§ **Your goal**: If a line in the records below contains the word "computer", return that line.

§ **Recorded data**:
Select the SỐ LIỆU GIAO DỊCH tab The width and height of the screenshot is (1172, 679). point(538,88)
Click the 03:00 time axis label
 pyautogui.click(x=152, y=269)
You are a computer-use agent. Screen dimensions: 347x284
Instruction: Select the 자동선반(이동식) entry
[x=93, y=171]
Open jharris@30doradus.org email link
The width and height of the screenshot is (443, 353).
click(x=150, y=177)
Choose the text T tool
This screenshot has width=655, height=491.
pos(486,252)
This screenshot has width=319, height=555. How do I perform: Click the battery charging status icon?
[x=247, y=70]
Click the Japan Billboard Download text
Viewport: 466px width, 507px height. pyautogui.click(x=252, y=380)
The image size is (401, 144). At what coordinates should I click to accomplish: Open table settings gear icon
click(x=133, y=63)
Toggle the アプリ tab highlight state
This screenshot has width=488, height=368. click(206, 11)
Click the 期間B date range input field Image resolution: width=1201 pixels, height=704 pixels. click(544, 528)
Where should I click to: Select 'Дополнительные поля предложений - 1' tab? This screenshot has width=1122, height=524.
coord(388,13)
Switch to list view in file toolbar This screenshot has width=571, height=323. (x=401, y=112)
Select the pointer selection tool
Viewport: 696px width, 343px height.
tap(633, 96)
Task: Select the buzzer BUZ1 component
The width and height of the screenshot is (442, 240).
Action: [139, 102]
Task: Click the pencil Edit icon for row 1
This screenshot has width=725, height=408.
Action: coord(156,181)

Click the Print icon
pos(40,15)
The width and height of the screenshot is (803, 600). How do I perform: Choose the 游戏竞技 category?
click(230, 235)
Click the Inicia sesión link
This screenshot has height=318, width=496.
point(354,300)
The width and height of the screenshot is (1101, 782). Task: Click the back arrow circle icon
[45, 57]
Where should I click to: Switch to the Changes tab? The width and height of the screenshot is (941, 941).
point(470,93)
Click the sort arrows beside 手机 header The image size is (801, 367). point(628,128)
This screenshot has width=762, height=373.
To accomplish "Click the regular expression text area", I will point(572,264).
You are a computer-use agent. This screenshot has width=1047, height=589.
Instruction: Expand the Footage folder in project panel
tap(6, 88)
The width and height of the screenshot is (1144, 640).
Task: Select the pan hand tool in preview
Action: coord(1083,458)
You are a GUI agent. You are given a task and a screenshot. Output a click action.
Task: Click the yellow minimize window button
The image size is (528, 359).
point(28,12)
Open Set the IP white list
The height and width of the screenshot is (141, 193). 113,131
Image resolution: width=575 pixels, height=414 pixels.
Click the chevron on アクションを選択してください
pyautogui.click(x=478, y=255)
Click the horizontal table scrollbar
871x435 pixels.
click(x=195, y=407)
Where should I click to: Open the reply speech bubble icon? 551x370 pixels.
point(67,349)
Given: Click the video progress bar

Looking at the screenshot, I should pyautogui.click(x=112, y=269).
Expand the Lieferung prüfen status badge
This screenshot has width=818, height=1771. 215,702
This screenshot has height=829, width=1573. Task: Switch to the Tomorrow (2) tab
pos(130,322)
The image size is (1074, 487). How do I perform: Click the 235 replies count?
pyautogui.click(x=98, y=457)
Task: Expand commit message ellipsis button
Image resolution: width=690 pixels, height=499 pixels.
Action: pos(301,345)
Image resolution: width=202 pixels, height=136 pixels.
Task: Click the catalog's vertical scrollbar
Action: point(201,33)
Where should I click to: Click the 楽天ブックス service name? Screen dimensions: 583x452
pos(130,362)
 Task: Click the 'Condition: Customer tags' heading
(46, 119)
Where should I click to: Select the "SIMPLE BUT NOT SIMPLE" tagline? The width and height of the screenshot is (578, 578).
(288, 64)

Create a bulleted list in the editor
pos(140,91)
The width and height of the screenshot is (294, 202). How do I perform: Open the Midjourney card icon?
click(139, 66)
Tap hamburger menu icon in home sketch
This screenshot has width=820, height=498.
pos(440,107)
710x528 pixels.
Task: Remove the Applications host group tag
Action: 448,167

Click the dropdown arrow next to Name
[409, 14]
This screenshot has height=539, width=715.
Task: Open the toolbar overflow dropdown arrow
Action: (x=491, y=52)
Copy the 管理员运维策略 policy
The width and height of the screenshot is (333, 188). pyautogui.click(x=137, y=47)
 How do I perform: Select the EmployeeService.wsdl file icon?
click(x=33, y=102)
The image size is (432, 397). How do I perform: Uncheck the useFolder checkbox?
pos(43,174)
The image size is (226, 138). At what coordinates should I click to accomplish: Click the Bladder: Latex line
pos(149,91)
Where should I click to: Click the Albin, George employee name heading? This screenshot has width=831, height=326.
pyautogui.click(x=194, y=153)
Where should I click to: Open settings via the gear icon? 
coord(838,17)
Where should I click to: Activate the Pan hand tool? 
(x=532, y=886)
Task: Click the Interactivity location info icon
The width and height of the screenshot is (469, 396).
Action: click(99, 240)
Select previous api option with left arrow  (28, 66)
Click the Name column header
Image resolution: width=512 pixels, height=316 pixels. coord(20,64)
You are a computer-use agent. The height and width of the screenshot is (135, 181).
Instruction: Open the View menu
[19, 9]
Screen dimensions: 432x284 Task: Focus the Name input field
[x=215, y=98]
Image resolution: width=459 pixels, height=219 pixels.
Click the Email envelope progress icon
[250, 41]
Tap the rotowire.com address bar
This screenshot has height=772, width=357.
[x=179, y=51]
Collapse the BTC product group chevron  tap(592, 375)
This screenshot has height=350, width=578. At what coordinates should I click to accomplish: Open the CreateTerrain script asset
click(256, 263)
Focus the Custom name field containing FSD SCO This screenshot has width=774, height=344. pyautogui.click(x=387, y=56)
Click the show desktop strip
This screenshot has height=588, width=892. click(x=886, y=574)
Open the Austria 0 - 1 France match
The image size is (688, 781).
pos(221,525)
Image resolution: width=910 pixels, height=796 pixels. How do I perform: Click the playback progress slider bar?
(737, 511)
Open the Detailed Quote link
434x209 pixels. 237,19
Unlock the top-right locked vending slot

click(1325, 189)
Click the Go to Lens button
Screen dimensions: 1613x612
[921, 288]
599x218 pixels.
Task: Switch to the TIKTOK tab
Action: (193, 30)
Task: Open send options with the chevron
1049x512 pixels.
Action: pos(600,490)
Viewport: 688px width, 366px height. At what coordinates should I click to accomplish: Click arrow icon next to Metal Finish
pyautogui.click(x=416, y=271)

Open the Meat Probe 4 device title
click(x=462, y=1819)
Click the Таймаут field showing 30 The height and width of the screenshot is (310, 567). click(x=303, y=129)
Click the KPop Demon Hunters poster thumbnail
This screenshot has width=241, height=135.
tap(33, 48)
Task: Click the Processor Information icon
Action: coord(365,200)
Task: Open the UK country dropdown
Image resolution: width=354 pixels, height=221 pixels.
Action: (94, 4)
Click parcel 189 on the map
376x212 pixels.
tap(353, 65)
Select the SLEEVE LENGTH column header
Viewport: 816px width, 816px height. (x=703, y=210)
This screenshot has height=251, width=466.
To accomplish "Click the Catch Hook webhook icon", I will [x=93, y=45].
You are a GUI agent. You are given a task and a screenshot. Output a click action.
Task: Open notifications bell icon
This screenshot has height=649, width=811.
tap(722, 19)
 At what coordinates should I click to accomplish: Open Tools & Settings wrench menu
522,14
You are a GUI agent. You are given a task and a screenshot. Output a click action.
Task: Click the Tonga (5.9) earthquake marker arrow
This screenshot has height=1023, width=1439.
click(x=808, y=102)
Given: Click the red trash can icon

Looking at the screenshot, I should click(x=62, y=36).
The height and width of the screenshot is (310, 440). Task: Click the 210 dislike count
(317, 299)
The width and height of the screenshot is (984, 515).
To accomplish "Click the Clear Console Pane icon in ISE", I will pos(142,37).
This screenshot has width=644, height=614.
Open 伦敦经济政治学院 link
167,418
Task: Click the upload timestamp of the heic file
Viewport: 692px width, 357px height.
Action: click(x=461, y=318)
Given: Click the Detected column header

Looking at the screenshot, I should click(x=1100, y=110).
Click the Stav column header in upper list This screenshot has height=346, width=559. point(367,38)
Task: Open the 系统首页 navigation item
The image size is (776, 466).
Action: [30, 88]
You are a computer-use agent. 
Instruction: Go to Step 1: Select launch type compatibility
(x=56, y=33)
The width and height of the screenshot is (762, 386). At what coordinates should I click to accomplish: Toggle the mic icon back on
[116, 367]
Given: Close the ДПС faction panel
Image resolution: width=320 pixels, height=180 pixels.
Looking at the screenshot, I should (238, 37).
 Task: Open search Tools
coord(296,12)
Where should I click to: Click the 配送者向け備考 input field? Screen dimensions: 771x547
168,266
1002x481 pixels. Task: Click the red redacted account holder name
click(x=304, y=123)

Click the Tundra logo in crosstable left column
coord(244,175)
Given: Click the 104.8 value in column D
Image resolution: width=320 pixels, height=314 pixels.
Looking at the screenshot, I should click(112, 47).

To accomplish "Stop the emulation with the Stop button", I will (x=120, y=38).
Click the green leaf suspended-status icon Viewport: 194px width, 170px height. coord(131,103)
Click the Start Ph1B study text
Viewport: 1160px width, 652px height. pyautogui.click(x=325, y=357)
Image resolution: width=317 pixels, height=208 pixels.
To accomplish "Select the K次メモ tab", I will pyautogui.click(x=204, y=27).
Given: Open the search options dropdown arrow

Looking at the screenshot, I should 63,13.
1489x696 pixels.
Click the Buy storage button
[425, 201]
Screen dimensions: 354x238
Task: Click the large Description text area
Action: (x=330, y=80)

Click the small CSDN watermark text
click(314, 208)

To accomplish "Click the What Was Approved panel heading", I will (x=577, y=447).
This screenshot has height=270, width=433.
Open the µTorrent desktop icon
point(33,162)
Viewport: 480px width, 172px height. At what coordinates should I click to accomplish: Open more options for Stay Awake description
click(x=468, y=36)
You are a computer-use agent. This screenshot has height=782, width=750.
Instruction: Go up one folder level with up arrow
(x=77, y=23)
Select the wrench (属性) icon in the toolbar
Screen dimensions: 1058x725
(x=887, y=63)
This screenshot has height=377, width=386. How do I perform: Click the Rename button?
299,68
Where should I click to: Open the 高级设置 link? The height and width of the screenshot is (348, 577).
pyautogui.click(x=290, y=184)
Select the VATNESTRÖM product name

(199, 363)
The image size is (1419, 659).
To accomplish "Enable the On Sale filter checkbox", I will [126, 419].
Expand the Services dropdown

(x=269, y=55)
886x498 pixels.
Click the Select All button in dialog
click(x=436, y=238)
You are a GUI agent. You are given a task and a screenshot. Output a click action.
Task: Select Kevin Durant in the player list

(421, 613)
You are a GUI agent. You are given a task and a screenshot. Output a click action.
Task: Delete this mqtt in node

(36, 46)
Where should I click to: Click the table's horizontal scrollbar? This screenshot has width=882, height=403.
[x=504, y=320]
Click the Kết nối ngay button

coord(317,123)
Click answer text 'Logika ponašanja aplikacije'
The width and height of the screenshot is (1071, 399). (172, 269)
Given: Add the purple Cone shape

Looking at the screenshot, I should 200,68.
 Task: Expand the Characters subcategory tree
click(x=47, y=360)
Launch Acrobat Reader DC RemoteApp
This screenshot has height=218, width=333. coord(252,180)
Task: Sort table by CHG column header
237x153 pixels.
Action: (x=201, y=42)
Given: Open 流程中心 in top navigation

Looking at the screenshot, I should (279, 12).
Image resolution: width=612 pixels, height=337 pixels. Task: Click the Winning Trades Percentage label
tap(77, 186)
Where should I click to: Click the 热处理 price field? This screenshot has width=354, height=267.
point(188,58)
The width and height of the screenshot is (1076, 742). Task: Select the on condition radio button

§ **Task solution**:
You are a computer-use agent. Screen dimensions: 347x284
You are a computer-use agent. This screenshot has width=1047, height=589.
You are a computer-use agent. The height and width of the screenshot is (135, 181).
You are a computer-use agent. 
You are a computer-use agent. This screenshot has height=782, width=750.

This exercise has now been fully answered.